En ese médano jugábamos con nuestros primos, y combatíamos
con las espadas de madera y los escudos de tapas de latas de Kerosene.
Éramos Sandokán y Yánez; D’Artagnan, AThos, Porthos, Aramis, o Búfalo
Bill, y comanches, pawnees, sioux, porque sólo los poquitos que
veníamos de los primeros pobladores habíamos oído memorias de
ranqueles. Vaya a saber si esas osamentas que encontrábamos cuando el
viento movía el médano, eran de ranqueles, gauchos, gringos o milicos!
Más al norte de Fuerte General Lavalle, el fortín Ancalú -¿Ancalú
chico?- completaba la media luna, en cuyo centro se pobló Lincoln.
La ley quería que el pueblo se fundara en otra parte, pero
se fundó allí porque allí estaba el pueblo; es decir, la casa de
comercio, adonde llegaban carros y carretas. Tal vez el rancho de la
primera médica, y otros de reseros o domadores, que no eran mensuales.
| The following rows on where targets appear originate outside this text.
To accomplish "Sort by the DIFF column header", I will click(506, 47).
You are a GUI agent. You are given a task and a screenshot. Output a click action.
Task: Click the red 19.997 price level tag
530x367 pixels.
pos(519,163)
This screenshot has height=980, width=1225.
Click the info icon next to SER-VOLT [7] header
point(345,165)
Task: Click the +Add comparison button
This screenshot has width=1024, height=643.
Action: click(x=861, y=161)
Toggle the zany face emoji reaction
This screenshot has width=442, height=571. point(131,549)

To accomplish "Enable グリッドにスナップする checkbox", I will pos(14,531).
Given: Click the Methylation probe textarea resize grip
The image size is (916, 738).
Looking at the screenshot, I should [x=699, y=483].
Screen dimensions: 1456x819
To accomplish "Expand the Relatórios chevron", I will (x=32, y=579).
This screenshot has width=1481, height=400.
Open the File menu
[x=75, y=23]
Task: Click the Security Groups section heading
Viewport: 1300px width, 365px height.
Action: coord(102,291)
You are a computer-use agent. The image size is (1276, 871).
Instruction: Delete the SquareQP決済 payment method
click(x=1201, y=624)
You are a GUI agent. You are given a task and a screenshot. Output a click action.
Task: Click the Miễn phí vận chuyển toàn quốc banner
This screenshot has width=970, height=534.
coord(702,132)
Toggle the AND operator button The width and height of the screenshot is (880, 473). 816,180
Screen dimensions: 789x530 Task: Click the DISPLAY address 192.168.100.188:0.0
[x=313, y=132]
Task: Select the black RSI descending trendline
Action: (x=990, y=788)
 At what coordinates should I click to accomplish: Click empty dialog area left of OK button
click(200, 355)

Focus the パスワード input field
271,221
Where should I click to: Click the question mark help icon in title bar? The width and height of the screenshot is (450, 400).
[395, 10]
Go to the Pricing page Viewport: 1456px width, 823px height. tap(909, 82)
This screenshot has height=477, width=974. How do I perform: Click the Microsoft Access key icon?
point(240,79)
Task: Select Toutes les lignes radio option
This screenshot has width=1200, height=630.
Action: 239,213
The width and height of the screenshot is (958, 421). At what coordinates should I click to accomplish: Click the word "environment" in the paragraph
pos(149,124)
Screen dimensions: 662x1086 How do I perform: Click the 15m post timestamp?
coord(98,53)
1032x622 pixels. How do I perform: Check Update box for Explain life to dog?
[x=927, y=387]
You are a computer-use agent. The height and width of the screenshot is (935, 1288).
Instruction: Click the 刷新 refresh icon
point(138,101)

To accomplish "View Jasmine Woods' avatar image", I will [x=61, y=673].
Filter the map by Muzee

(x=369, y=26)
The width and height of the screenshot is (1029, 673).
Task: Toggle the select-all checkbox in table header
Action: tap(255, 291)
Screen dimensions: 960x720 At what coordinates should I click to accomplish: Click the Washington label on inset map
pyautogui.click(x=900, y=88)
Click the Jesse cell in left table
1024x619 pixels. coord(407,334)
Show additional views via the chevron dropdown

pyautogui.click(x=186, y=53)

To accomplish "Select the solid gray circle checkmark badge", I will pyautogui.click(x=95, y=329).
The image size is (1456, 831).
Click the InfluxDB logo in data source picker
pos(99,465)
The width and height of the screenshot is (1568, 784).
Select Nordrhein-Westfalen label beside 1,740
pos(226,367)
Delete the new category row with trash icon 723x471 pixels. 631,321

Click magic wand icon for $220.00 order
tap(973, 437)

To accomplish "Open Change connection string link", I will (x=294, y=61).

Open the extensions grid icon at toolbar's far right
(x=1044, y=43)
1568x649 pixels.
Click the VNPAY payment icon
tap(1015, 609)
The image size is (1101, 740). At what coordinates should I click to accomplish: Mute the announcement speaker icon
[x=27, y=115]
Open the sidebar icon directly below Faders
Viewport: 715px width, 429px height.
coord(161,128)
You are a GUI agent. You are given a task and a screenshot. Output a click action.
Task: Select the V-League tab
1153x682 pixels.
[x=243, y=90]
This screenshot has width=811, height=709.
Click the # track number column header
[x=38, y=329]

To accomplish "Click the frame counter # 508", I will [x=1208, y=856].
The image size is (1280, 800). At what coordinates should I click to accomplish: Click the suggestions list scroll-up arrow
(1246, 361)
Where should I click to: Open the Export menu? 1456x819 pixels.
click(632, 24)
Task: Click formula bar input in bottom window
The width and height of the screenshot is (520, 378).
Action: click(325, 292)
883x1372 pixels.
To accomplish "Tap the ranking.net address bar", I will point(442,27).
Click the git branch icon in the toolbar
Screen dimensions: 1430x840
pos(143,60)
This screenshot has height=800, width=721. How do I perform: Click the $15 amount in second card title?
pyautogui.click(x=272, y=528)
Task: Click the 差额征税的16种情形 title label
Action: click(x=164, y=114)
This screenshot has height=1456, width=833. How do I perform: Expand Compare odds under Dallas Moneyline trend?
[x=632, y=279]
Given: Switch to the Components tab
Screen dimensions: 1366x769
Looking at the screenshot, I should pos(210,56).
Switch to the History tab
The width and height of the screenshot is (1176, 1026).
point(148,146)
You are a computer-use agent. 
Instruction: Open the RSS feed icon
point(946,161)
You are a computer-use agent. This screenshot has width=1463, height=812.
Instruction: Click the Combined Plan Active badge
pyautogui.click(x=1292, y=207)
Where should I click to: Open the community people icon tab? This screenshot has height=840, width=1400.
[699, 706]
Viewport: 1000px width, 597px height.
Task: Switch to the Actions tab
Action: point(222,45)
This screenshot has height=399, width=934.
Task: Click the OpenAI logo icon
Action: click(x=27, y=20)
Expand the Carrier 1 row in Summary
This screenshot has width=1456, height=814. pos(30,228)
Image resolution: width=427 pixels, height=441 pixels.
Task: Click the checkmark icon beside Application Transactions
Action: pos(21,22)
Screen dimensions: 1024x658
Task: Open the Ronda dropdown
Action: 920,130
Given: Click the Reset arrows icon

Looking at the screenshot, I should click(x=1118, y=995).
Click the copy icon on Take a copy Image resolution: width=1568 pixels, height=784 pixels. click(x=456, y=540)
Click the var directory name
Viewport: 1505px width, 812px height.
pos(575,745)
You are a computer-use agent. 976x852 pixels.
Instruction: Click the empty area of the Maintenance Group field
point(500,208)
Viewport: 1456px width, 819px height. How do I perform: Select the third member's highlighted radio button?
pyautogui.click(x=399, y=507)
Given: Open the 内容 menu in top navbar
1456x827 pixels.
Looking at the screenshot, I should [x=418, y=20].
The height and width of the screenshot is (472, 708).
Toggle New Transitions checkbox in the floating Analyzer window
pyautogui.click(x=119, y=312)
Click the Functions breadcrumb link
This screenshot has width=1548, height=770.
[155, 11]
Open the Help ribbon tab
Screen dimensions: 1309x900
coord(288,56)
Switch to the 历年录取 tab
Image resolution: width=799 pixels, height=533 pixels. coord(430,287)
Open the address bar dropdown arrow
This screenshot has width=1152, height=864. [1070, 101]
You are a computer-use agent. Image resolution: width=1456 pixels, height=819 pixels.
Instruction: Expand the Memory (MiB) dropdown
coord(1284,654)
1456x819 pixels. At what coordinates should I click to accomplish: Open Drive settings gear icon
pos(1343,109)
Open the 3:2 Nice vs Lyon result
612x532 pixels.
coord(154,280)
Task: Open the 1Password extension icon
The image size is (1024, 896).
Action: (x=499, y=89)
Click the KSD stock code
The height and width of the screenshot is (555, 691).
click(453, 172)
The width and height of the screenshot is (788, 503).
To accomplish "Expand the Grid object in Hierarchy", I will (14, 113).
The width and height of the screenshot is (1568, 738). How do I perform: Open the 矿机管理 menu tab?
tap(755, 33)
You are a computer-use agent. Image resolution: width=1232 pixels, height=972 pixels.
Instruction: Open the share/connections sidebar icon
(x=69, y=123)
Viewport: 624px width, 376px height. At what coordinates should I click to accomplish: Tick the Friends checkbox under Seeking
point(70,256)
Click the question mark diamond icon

Llegaban también los carros y las volantas de las primeras estancias en
tierras de concesión, y a caballo, los gauchos asentados en tierras de
nadie, con sus pequeñas tropillas de casi baguales y unas pocas vacas y
ovejas, y los indios con plumas y cueritos para vender. Y ese almacén y
otros que le siguieron fueron “la esquina” y en ésta las fiestas con
taba, cuadreras y sortija de día, y monte por las noches. Es fama que
en esas ocasiones las chinas amasaban pasteles y empanadas sobre la
tabla de muslo arremangándose las polleras. Yo no lo alcancé a ver por
más que curioso solía meterme en las ruedas que hacen las paisanas para
remediar públicamente sus necesidades. También “la esquina” era fonda
para alguno que dejaba la diligencia, la galera, cuando la hubo –una
lata de sardinas, salame, queso y dulce; en ocasiones chorizos y huevos
fritos-.
La población la hicieron esos comerciantes y los gauchos
que levantaban ranchos de chorizo, los que cortaron ladrillos, los que
cavaron zanjas para cercar y armaron corrales, domaron potros,
aquerenciaron rodeos, abrieron jagüeles y huellas, amansaron vacas para
el ordeñe, se ayudaron en peligros comunes, pelearon con los indios y
entre ellos; bolichearon, comprando y vendiendo a indios y blancos,
acopiando sebo, cueros, cerdas, todo eso que se llama productos del
país y muchas cosas que no lo eran, sin averiguar cómo las tenía el
indio o el gaucho alzado, y vendiendo las que llegaban de Europa, como
los aperos y los ponchos ordinarios, las herramientas de trabajo, las
chapas canaletas y las barricas de tierra romana y también los ponchos
finos que eran del país, como el azúcar y los tercios de yerba que
llegaban del Paraguay.
Ya era pueblo de hecho cuando vino el agrimensor para
fundarlo. En el caso de Lincoln, lo oficial es como la partida del
Registro Civil; sucedió al parto. El agrimensor cayó con su teodolito,
empezó a plantar estacas y banderas; miró a la gente, apuntando
distintas direcciones, y fue diciendo los números y anotando en un
papel. Repitió esta operación muchas veces, unas de cortos tiros; otras
en tiros de leguas. Y así la tierra de nadie, o de todos, se fue
convirtiendo en lotes que serían para alguien.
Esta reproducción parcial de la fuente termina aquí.